Arbeitnehmerfreizügigkeit

Nach geltendem Recht haben Arbeitsuchende z.B. aus Rumänien oder Bulgarien kein Recht auf Fürsorgeleistungen (SGB II, §7). Dieser Paragraf im Sozialgesetzbuch steht allerdings dem Europarecht entgegen, das ein Gleichbehandlungsgebot der EU-Bürger vorsieht.

Es gibt zwar die „Unionsbürgerrichtlinie“, die den Mitgliedsstaaten erlaubt, einschränkende Regelungen zu erlassen. Das Landessozialgericht NRW urteilte im Fall einer rumänischen Familie jedoch, dass dies nicht uneingeschränkt gelten könne. Das Bundessozialgericht setzte im Dezember sein Verfahren aus und bat den Europäischen Gerichtshof um sein Urteil.

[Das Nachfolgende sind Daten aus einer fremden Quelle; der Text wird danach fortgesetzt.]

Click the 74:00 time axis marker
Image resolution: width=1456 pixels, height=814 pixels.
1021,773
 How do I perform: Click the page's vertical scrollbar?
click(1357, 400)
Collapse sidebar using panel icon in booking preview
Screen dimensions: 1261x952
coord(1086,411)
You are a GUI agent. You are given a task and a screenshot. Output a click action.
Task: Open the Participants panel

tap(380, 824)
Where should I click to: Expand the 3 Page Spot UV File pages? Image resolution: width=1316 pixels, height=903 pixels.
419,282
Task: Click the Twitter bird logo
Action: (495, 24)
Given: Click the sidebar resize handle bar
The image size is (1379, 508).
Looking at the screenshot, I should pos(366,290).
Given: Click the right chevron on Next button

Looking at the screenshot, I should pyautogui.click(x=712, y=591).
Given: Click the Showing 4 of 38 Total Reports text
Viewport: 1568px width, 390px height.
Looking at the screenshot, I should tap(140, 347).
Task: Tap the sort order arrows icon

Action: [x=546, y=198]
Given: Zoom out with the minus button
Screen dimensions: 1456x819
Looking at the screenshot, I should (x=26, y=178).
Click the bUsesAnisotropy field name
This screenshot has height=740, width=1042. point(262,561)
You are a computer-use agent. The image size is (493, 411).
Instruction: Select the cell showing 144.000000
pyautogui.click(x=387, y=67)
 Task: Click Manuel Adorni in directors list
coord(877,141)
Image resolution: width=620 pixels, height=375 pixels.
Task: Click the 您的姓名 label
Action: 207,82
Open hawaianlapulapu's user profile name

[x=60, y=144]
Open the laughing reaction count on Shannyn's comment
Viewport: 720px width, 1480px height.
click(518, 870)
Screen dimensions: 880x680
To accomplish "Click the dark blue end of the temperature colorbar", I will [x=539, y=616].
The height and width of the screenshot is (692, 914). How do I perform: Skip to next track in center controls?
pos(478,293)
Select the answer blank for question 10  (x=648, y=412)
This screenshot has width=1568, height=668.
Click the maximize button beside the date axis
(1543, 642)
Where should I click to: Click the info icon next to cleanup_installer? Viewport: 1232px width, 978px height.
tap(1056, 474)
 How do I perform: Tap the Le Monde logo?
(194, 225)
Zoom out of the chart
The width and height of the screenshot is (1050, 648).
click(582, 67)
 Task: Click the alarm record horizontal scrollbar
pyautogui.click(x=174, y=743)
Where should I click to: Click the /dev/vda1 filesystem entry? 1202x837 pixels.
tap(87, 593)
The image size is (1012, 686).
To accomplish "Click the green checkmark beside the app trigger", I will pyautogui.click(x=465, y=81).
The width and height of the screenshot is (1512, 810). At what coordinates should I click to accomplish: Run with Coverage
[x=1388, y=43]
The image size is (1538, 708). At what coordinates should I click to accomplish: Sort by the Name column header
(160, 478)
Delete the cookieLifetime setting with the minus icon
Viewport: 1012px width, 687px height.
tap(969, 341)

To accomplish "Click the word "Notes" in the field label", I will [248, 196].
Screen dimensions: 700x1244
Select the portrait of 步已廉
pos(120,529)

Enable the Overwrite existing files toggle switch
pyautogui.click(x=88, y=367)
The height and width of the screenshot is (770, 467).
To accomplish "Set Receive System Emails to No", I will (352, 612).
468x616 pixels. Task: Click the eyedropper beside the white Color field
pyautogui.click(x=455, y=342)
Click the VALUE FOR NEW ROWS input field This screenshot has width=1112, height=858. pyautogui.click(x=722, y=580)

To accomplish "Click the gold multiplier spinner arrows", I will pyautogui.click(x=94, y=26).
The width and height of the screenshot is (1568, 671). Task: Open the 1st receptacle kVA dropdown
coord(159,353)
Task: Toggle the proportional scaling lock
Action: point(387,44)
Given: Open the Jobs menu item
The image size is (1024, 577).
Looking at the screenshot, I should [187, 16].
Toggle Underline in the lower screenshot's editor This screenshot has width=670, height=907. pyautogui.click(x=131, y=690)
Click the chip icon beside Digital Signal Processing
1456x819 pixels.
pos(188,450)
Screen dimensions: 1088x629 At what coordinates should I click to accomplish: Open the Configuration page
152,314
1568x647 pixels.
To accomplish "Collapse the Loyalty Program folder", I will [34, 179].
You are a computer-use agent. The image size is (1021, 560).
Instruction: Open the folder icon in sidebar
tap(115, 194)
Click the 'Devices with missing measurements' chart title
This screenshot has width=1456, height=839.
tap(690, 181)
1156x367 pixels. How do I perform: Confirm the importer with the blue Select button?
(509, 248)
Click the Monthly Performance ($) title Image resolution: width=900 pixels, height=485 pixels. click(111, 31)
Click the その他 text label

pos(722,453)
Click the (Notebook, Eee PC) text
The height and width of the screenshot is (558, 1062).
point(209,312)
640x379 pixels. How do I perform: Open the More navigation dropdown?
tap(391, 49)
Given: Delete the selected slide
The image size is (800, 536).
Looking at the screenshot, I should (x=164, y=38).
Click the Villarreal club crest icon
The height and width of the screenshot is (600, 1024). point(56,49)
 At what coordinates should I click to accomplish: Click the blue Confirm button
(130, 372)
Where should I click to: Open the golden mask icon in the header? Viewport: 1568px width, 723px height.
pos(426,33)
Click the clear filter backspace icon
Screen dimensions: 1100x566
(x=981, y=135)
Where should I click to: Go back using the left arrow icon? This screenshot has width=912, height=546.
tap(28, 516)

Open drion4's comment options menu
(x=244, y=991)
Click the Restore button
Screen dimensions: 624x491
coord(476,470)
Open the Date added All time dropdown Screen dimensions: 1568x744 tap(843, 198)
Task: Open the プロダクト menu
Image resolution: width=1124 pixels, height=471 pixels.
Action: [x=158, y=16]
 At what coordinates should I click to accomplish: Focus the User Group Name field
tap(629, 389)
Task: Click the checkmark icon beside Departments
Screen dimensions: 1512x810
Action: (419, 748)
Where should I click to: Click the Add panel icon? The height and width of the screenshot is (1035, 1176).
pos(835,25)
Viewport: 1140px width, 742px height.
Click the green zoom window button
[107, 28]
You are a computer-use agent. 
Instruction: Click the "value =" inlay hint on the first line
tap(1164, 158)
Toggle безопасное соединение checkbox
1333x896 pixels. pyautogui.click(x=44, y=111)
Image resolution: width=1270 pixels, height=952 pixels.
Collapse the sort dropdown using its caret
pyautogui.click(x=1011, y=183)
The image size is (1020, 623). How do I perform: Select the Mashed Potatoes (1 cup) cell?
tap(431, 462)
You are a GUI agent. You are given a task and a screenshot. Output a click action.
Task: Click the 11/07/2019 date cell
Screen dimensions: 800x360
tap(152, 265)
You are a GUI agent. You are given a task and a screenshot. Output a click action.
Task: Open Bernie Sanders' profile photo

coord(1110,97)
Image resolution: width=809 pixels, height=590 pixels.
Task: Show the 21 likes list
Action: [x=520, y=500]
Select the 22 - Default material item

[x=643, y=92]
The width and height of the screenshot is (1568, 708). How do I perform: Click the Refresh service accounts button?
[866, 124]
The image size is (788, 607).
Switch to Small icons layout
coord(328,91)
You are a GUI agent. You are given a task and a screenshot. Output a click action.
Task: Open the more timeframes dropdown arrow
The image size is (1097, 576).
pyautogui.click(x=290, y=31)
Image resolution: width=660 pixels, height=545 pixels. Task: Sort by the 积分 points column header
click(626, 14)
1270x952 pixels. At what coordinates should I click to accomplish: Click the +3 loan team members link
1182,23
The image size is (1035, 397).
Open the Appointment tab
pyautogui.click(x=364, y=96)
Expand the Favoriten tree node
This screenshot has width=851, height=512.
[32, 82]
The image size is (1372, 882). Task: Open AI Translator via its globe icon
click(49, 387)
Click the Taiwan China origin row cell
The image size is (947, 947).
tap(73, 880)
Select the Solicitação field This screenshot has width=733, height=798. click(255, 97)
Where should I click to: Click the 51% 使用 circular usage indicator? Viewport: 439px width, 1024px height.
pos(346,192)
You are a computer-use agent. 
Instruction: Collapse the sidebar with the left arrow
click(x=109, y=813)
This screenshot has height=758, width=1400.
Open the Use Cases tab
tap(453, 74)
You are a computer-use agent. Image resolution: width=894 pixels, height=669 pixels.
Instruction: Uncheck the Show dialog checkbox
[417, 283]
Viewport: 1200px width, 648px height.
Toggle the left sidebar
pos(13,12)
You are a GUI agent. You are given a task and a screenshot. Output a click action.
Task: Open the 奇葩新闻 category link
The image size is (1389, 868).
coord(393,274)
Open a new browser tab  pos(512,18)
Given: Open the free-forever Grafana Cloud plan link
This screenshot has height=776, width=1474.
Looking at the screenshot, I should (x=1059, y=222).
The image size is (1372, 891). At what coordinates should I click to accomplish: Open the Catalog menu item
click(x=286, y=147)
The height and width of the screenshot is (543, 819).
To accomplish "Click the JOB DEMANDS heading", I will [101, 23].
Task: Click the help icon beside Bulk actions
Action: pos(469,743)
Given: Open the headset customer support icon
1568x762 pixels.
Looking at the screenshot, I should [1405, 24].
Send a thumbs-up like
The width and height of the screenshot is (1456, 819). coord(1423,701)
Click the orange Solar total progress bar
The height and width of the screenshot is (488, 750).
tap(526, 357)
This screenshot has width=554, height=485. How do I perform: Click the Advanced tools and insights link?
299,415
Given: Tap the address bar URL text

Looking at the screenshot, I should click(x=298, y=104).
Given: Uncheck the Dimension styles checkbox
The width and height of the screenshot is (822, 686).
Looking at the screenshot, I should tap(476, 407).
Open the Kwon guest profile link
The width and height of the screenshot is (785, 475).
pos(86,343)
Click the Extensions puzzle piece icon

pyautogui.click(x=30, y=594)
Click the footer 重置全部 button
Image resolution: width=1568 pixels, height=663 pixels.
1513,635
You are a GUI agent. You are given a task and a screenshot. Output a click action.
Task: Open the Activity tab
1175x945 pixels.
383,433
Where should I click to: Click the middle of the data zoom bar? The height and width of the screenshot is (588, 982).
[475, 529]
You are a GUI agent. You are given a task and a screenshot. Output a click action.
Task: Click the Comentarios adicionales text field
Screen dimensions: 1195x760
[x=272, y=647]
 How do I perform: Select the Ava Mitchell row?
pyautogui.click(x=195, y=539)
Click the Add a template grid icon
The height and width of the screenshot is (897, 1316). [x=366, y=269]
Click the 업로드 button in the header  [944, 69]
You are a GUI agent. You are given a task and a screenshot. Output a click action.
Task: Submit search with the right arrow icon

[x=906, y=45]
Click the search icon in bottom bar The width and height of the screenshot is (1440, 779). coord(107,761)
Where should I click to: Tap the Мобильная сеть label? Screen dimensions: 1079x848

Die ab Januar geltende Arbeitnehmerfreizügigkeit ändert an der bestehenden Situation wenig. Sie erweitert lediglich den Kreis der Zuwanderer, die angestellt arbeiten dürfen. Nur wer in Deutschland arbeitet und anschließend arbeitslos wird, hat ein Recht auf Hartz IV. Als Polen 2011 die Freizügigkeit gewährt wurde, sank der Anteil der arbeitslosen Polen in Deutschland.